Write out each of the entries below word for word, leaving out the pictures.

start Data supplied

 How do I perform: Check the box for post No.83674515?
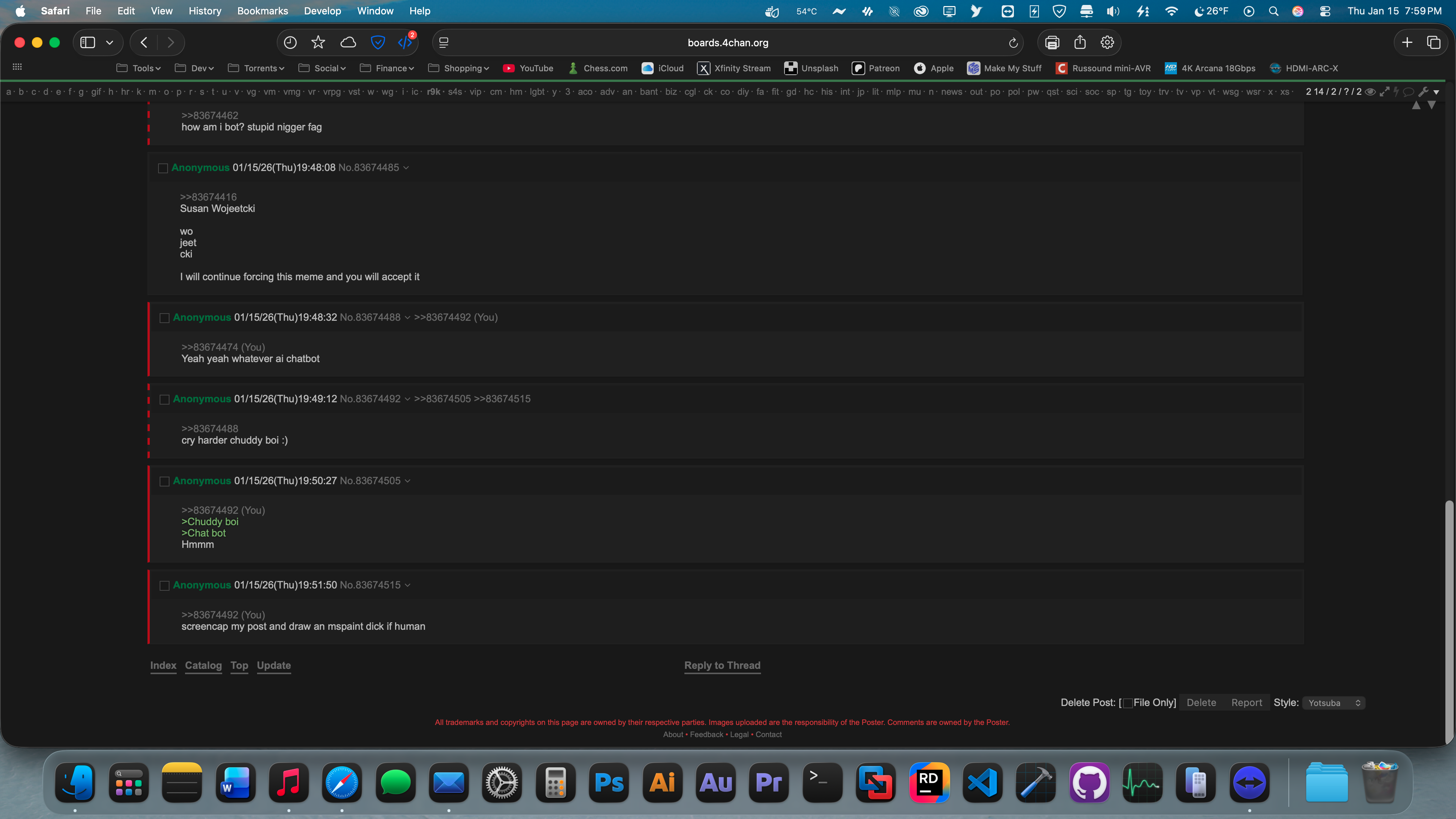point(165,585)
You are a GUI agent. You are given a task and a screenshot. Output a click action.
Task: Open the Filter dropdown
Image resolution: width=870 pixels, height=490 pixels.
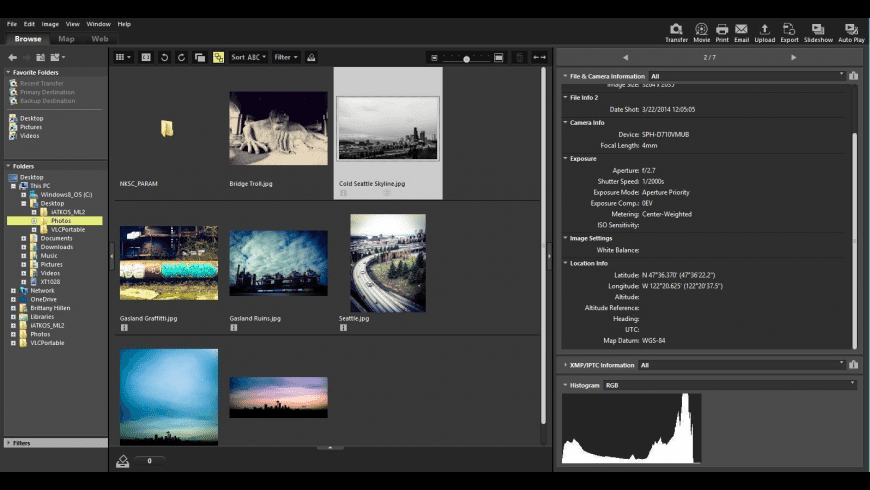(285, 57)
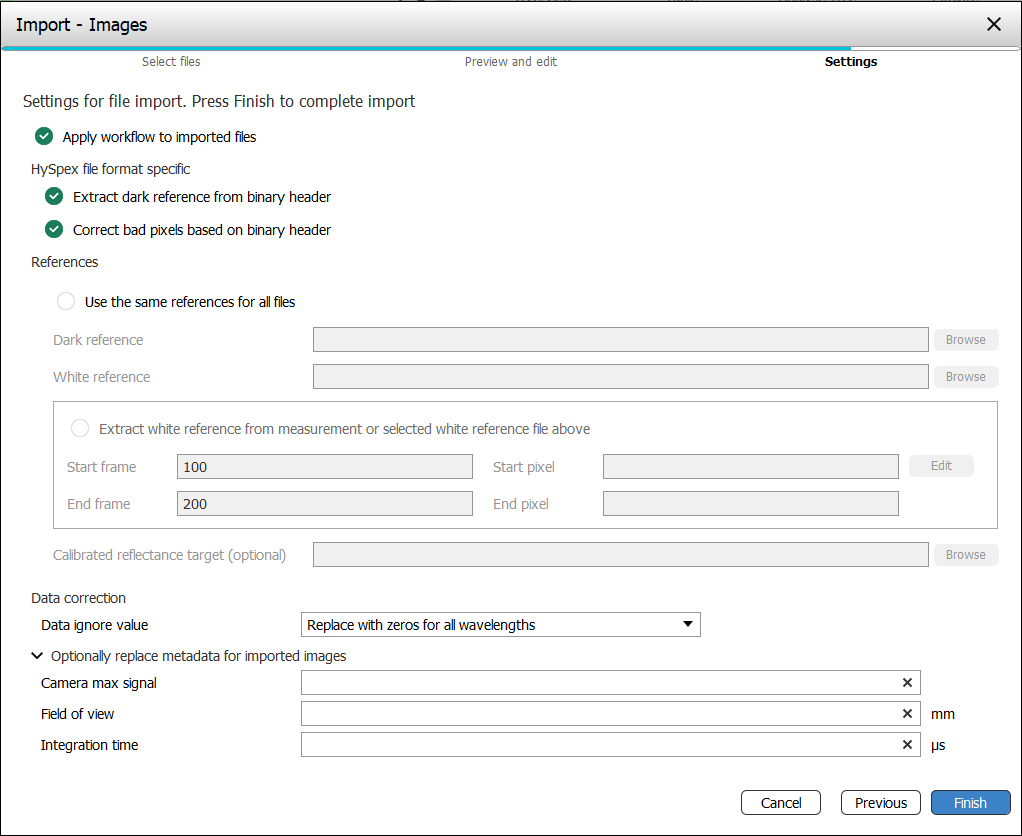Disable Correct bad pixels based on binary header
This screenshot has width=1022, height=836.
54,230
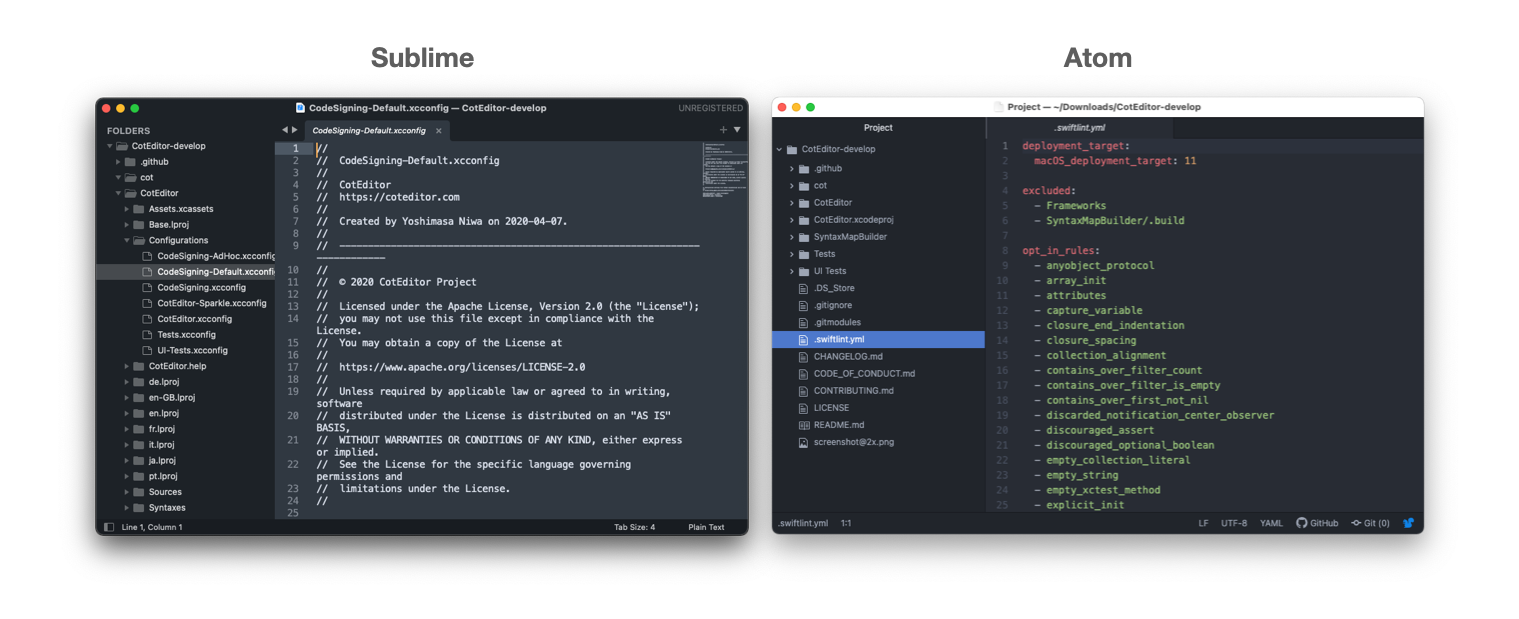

end Data supplied

**Result of this exercise:**
 How do I perform: Check the box for post No.83674515?
point(165,585)
You are a GUI agent. You are given a task and a screenshot. Output a click action.
Task: Open the Filter dropdown
Image resolution: width=870 pixels, height=490 pixels.
(285, 57)
Disable Correct bad pixels based on binary header
This screenshot has width=1022, height=836.
54,230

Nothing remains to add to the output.